Records for this task –
--------

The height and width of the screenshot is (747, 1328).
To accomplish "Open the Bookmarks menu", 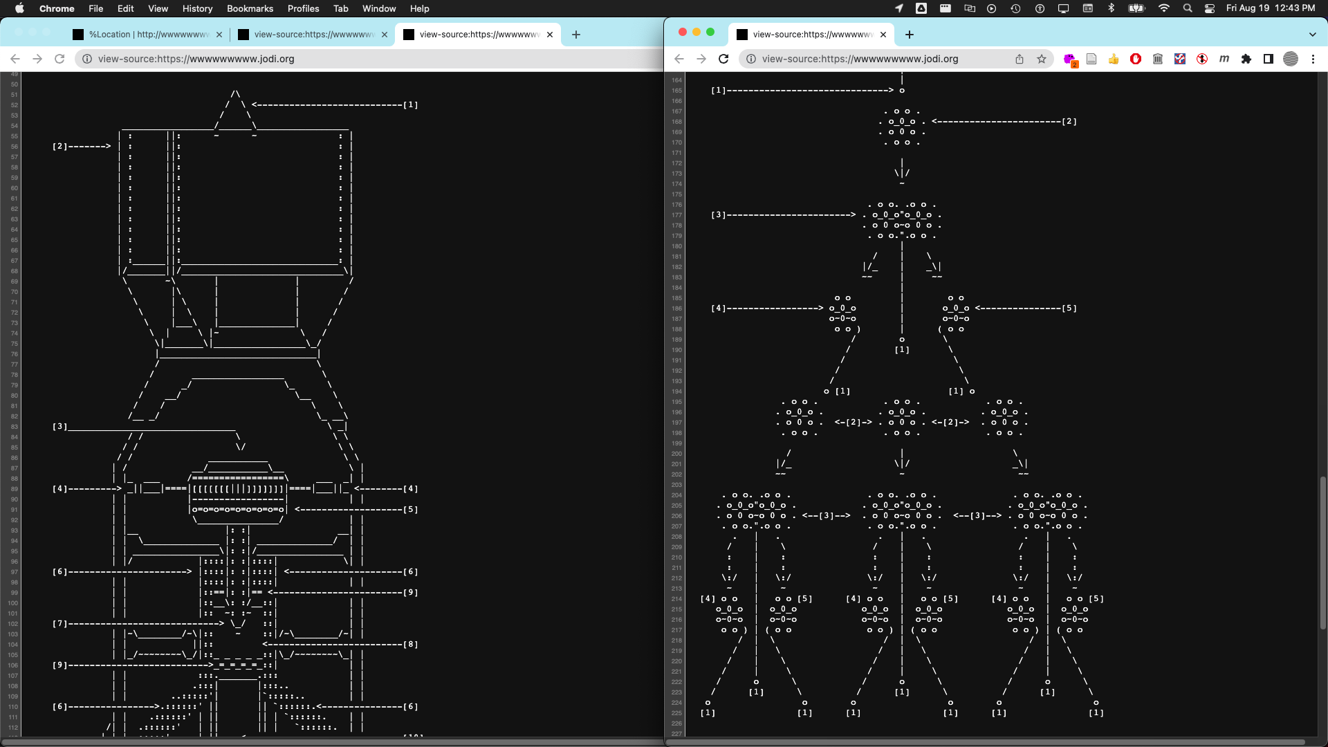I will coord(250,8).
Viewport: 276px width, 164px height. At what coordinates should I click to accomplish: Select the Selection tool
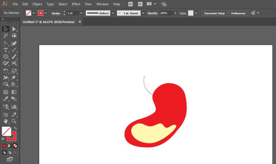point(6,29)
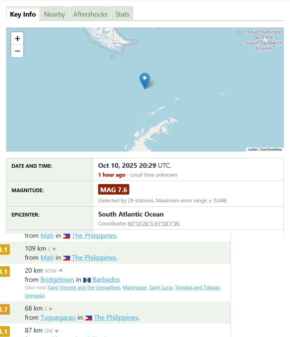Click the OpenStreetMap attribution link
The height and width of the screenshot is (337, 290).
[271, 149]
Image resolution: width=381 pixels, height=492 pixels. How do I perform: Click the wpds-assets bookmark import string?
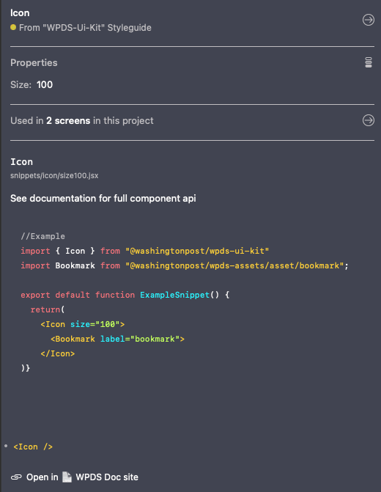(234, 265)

--------

What is needed –
Return each line of the material above that includes the string "screenshot", keeping the lines unchanged.

Reply –
The height and width of the screenshot is (747, 1328).
The height and width of the screenshot is (337, 290).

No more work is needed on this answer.